Write out the following data word for word, leaving out the pictures.

EXTRACTED DATA:
*-*-*

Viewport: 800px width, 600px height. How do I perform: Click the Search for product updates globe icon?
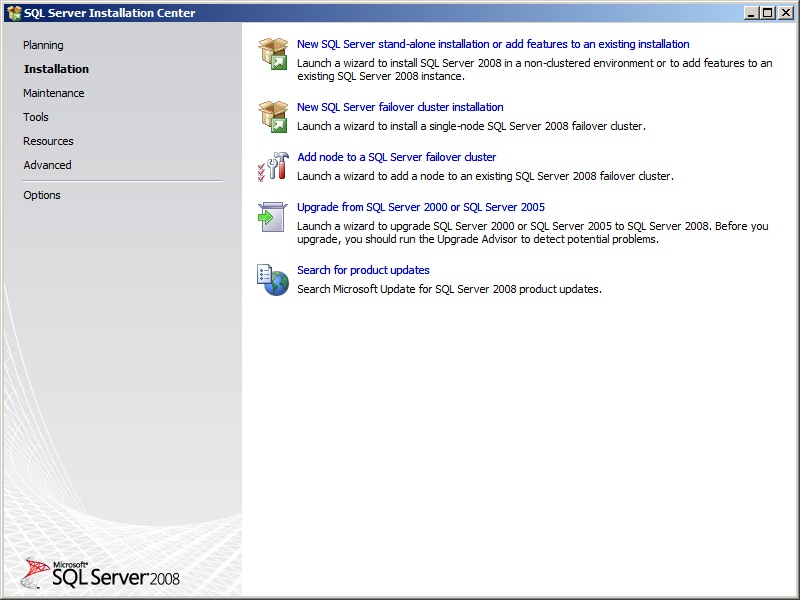click(273, 279)
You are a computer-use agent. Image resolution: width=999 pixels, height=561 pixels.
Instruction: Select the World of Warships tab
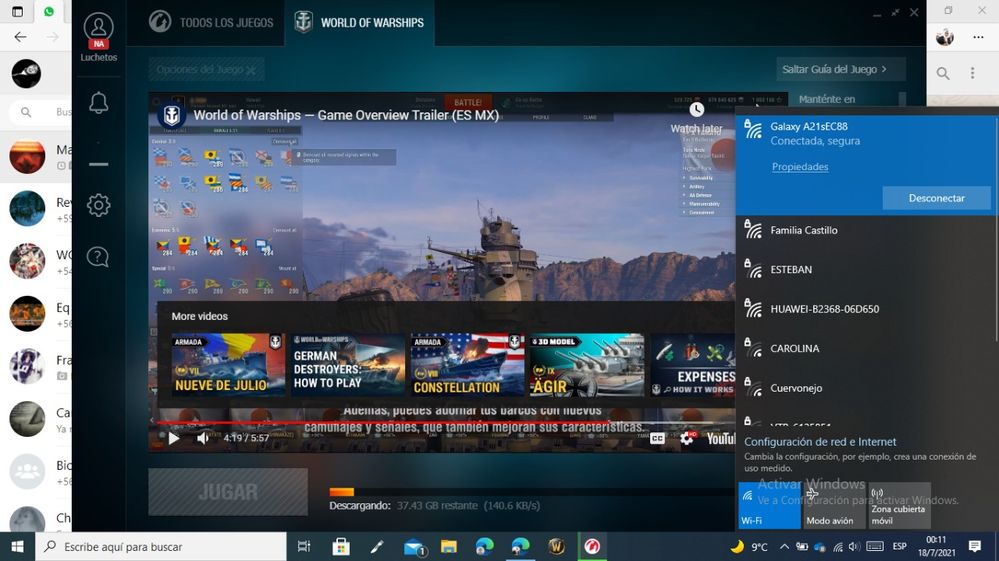pyautogui.click(x=359, y=22)
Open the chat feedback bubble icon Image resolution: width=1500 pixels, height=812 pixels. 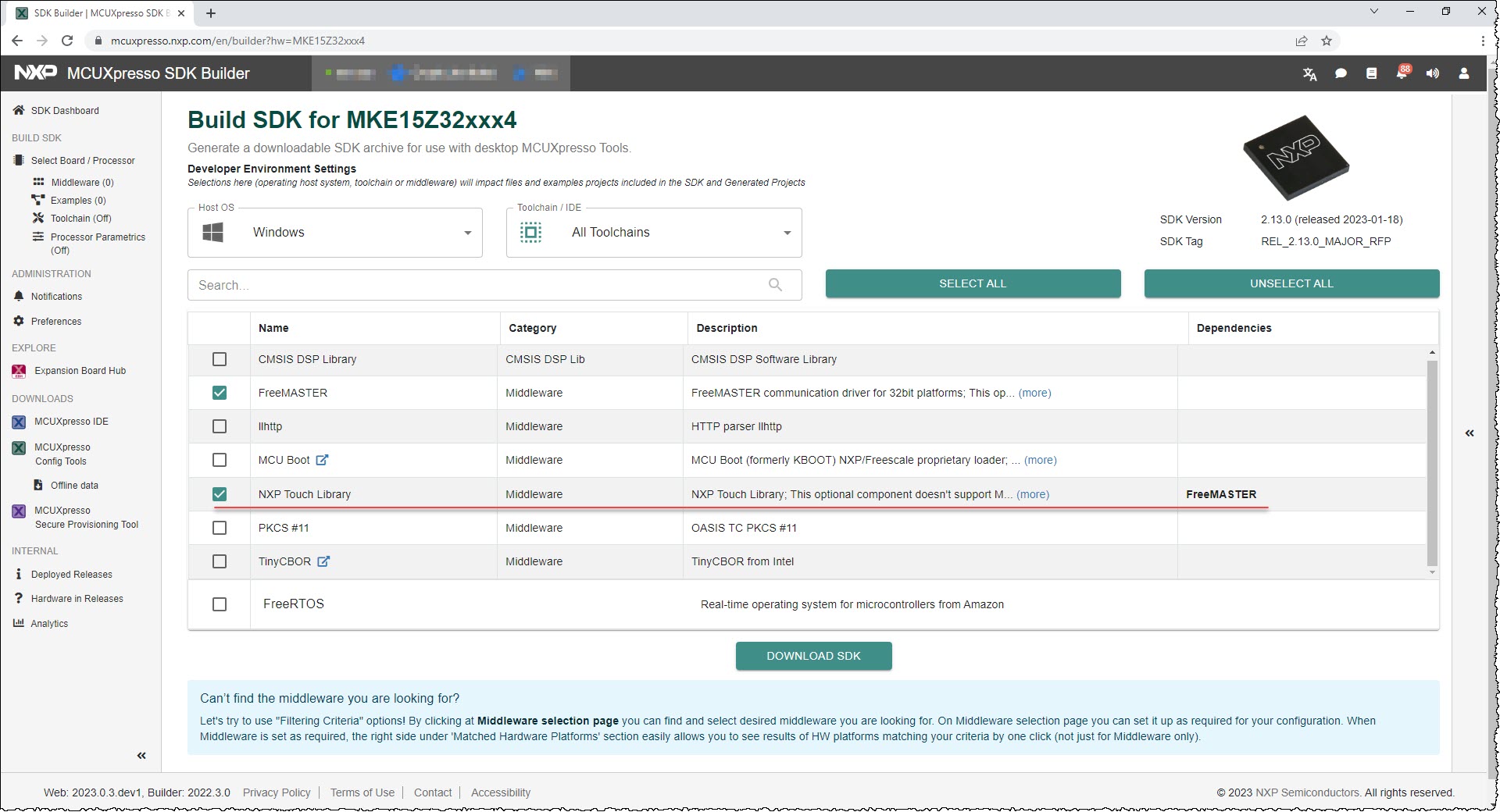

*-*-*

EXERCISE ANSWER:
Viewport: 800px width, 600px height. How do I perform: Click the Search for product updates globe icon?
click(273, 279)
You are a computer-use agent. Image resolution: width=999 pixels, height=561 pixels.
Instruction: Select the World of Warships tab
pyautogui.click(x=359, y=22)
Open the chat feedback bubble icon Image resolution: width=1500 pixels, height=812 pixels. 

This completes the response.